Star Wars is one of those properties with a hierarchy of canons that establish some work as taking precedent over the others. On top of it, you have the G-canon that’s the six movies produced by Lucas and other things.

But even from here, things start to be a popularity contest as to what actually is canon. If Lucas has the final say, Greedo shot first, which is something a lot of fans would balk at.

Straight from the G-man himself, this is what the author intended!

Then we start getting into the weeds of everything outside of the main movies. How do you define canon here but based on the popularity of something? If you’d try to be objective and say, go by the order of release, the Star Wars Holiday Special would be one of the main canon sources (only beaten by like, two novels), but clearly everyone ignores it and would gladly remove it from canon.

### Provided data

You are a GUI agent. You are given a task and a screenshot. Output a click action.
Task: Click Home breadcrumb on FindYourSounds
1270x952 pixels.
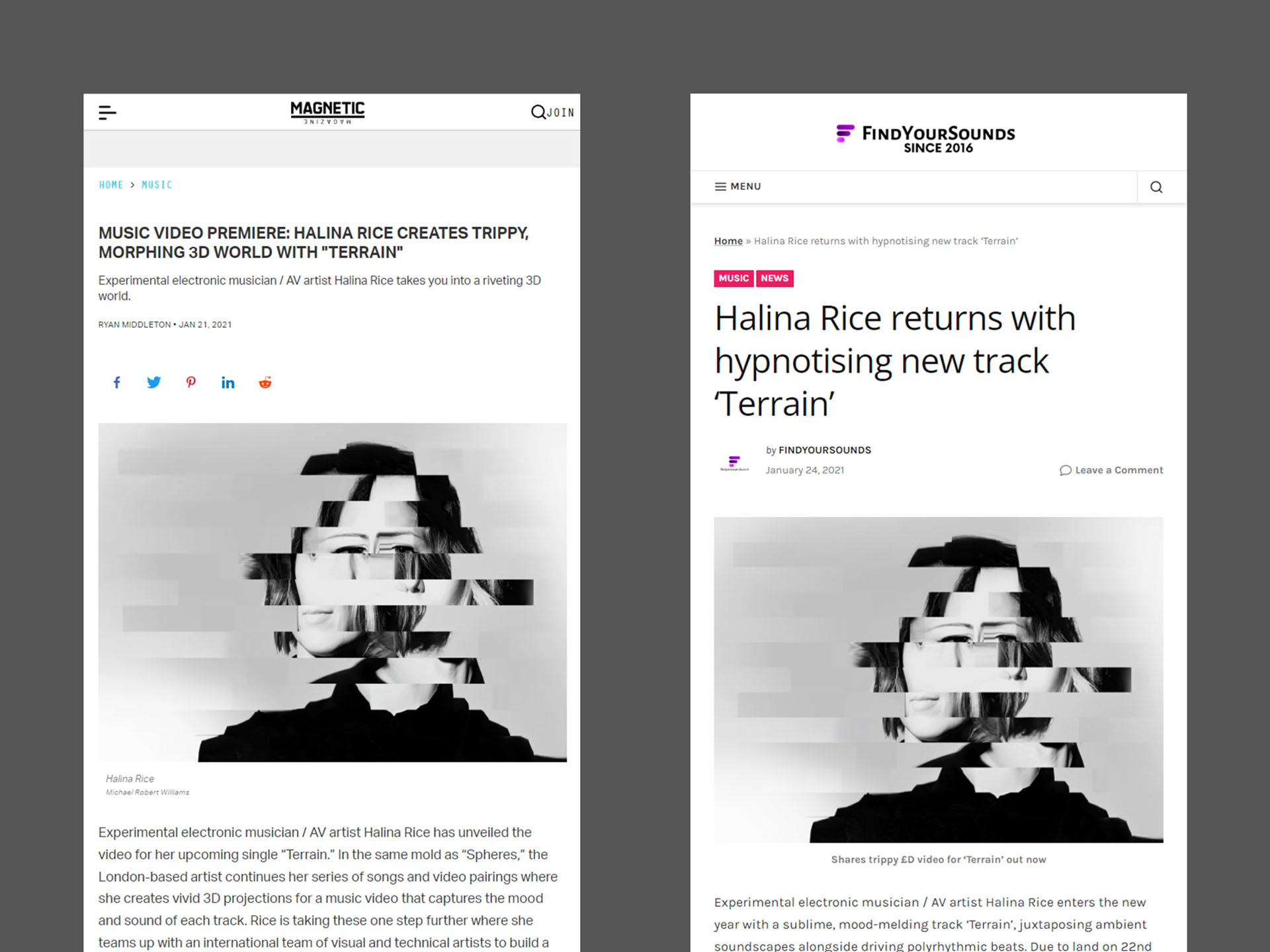(x=728, y=241)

### Stated goal
Write out the passage on Star Wars canon above word for word, in full.

### Response to the exercise
Star Wars is one of those properties with a hierarchy of canons that establish some work as taking precedent over the others. On top of it, you have the G-canon that’s the six movies produced by Lucas and other things.

But even from here, things start to be a popularity contest as to what actually is canon. If Lucas has the final say, Greedo shot first, which is something a lot of fans would balk at.

Straight from the G-man himself, this is what the author intended!

Then we start getting into the weeds of everything outside of the main movies. How do you define canon here but based on the popularity of something? If you’d try to be objective and say, go by the order of release, the Star Wars Holiday Special would be one of the main canon sources (only beaten by like, two novels), but clearly everyone ignores it and would gladly remove it from canon.